Can Pennon Group plc Oust National Grid plc Or Centrica PLC From Your Portfolio?

United UtilitiesIt’s been a great year for investors in Pennon (LSE: PNN), with shares in the utility company advancing by 20% since the turn of the year. This compares favourably to the performance of the FTSE 100 over the same time period, which is down nearly 1%. Indeed, Pennon’s performance easily surpasses the returns of sector peers, National Grid (LSE: NG) and Centrica (LSE: CNA), which are up 8% and down 10% respectively. Going forward, is Pennon the better investment?

Valuation Variations

With shares in Pennon outperforming those of National Grid and Centrica in recent months, it is perhaps of little surprise that there is a marked difference in the companies’ respective valuations. Indeed, Pennon now trades on a price to earnings (P/E) ratio of 20.9, which is considerably higher than the FTSE 100 P/E of 13.9. Furthermore, it is above and beyond the P/E ratios of National Grid and Centrica, which appear to offer mixed value when compared to the wider index. They trade on P/Es of 15.7 and 13.7 respectively, which perhaps shows that utility stocks are still in demand by investors.

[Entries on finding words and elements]
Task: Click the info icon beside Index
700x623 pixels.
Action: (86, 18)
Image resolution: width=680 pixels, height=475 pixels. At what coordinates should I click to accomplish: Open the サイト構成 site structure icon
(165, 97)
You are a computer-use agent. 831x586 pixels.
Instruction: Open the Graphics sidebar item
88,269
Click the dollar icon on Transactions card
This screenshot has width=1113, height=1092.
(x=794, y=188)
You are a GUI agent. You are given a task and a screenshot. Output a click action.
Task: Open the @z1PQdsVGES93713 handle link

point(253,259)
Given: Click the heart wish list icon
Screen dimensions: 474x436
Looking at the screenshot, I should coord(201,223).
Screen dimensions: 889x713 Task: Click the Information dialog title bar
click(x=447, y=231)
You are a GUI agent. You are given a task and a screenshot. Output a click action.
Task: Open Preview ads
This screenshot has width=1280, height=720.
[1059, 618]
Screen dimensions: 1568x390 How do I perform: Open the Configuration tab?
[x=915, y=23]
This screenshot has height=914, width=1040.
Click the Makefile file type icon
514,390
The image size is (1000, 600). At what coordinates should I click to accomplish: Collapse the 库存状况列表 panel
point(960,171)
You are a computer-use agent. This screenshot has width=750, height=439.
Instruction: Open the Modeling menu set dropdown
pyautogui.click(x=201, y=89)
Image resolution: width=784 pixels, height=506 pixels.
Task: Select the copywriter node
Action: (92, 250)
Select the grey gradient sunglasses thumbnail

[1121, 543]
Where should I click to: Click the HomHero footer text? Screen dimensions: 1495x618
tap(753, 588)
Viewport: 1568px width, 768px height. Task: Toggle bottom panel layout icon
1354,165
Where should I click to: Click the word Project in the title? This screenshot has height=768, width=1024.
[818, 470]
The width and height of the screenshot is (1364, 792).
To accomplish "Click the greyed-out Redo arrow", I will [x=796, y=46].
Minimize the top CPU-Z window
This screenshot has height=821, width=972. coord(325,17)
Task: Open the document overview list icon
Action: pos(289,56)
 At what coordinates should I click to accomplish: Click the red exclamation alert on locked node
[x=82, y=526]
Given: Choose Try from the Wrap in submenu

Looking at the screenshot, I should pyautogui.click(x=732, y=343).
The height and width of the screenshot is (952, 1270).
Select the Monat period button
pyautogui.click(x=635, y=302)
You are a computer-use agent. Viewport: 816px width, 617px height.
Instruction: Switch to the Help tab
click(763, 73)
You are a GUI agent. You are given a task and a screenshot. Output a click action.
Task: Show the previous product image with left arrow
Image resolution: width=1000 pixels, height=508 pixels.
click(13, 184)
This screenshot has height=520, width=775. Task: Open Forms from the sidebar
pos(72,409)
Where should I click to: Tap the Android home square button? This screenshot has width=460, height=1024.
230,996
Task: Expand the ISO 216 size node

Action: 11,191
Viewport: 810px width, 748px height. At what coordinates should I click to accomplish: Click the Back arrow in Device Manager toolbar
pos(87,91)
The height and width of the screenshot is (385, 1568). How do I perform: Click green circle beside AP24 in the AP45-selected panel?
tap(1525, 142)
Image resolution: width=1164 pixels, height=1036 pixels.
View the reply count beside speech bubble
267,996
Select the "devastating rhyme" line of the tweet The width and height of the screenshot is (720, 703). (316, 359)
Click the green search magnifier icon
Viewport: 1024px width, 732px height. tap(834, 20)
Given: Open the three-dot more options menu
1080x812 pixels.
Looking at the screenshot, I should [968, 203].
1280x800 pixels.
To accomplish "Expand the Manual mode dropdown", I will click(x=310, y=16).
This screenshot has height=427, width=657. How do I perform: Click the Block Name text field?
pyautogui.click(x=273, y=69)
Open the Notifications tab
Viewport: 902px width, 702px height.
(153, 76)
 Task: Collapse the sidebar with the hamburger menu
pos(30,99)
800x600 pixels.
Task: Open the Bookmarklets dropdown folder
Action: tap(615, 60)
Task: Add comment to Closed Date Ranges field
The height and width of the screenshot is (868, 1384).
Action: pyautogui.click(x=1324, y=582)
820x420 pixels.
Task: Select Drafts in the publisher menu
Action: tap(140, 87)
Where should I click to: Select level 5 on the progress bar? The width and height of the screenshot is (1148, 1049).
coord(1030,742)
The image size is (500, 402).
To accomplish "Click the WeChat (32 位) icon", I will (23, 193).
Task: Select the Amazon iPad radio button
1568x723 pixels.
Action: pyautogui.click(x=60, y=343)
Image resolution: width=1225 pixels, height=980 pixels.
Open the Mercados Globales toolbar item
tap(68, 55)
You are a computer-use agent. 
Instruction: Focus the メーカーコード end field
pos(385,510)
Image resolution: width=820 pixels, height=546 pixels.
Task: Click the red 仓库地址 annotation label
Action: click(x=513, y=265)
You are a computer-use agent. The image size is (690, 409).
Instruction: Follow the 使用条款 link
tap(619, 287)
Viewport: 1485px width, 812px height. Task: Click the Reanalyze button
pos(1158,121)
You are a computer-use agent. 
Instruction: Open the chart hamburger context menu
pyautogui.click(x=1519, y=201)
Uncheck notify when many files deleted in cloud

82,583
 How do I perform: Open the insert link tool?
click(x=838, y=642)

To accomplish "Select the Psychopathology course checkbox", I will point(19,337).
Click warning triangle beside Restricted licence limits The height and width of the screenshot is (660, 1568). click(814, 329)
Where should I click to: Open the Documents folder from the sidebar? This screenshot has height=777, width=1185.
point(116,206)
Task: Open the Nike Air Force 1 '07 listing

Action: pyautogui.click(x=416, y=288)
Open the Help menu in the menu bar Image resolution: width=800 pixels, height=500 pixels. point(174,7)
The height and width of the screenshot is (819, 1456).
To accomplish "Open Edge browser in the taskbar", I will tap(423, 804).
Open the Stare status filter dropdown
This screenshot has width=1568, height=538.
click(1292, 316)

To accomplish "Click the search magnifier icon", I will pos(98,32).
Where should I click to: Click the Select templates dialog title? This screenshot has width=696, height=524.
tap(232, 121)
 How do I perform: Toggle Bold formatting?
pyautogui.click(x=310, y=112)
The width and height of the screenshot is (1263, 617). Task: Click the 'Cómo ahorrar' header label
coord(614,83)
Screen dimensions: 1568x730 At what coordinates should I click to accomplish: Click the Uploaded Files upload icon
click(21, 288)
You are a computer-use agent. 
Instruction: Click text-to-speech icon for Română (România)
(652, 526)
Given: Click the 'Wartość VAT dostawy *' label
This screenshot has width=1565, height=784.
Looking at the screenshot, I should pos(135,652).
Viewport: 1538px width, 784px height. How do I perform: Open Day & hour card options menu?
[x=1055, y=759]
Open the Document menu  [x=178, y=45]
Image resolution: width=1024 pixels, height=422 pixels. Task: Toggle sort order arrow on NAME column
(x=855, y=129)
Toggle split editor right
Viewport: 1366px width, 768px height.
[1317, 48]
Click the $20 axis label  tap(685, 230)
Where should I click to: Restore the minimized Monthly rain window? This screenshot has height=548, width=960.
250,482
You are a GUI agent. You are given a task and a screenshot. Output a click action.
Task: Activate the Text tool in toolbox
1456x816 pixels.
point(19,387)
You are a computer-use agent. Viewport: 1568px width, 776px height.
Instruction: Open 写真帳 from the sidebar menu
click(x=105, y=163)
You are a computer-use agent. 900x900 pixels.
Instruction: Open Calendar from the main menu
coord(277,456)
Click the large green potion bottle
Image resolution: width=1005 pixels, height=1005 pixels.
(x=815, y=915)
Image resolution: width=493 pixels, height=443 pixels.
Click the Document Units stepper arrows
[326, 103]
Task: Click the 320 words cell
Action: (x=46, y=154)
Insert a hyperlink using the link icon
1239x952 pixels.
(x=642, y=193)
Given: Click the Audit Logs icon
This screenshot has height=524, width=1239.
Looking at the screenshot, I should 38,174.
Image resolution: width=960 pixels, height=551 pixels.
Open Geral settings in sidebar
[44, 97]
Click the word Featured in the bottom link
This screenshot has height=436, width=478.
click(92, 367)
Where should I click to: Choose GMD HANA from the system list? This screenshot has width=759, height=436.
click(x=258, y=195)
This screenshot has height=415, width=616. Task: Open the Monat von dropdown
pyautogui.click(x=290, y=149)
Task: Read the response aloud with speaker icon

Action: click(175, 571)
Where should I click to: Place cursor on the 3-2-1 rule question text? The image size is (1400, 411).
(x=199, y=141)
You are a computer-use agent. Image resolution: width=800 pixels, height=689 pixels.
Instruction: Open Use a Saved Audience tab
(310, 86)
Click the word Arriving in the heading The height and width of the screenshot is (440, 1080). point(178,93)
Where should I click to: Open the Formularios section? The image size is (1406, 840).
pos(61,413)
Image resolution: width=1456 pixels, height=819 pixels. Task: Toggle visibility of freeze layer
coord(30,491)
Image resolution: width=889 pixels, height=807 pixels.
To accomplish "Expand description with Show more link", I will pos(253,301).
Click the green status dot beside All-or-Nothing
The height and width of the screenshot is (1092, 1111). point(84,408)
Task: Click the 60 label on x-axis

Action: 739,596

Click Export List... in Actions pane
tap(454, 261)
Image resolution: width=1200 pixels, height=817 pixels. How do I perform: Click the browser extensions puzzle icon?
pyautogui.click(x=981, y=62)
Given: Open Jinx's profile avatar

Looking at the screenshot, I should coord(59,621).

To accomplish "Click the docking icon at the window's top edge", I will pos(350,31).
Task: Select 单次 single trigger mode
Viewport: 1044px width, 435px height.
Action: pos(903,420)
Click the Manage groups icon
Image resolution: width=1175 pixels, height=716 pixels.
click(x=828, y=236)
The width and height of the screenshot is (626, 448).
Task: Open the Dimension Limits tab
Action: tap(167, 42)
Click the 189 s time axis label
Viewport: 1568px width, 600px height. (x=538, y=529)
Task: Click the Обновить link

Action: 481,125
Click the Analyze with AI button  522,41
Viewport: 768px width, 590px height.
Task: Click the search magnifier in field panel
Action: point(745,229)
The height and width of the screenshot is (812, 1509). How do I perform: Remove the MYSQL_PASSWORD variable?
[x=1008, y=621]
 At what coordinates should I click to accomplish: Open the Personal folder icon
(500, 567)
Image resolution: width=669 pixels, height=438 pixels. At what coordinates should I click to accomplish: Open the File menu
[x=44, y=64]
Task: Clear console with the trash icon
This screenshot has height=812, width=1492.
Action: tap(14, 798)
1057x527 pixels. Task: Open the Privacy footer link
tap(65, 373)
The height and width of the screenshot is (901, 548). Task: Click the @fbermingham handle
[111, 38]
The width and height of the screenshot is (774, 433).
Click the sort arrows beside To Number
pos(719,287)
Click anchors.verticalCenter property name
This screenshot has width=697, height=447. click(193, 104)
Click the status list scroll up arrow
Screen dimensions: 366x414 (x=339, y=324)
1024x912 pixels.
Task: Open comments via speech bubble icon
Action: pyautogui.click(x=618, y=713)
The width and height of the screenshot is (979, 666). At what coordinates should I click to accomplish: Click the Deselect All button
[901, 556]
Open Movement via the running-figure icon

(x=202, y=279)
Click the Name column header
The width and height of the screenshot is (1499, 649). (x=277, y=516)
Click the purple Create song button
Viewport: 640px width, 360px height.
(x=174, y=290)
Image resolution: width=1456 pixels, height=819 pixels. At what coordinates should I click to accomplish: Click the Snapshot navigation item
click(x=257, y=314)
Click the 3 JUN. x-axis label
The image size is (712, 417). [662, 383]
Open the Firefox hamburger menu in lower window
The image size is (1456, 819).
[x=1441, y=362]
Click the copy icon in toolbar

Given task 1: Lay out as a numbered list the part of the listing that opens with the line containing "Image resolution: width=1456 pixels, height=819 pixels. At" and runs to the end of the listing, leaving out any blank lines.
Given task 2: Proceed with the article comparing Pennon, National Grid and Centrica shares, picking up after its last sentence.

Reply 1:
1. Image resolution: width=1456 pixels, height=819 pixels. At what coordinates should I click to accomplish: Click the Snapshot navigation item
2. click(x=257, y=314)
3. Click the 3 JUN. x-axis label
4. The image size is (712, 417). [662, 383]
5. Open the Firefox hamburger menu in lower window
6. The image size is (1456, 819).
7. [x=1441, y=362]
8. Click the copy icon in toolbar

Reply 2:
A Lack Of Growth

Of course, one area in which most utilities score poorly is in terms of growth prospects. In this respect, Pennon is no different to its peers. For instance, it is forecast to report earnings per share (EPS) that are 29% lower this year, although part of this fall is due to be offset next year when earnings are set to rise by 15%. Meanwhile, National Grid and Centrica are due to report similar, albeit more narrow, earnings changes. For example, National Grid’s bottom line is forecast to fall by 18% this year before rising by 6% next year, while Centrica’s EPS are expected to drop by 14% this year and rise by 10% next year. So, it could be argued that the three companies are ‘much of a muchness’ on the growth front.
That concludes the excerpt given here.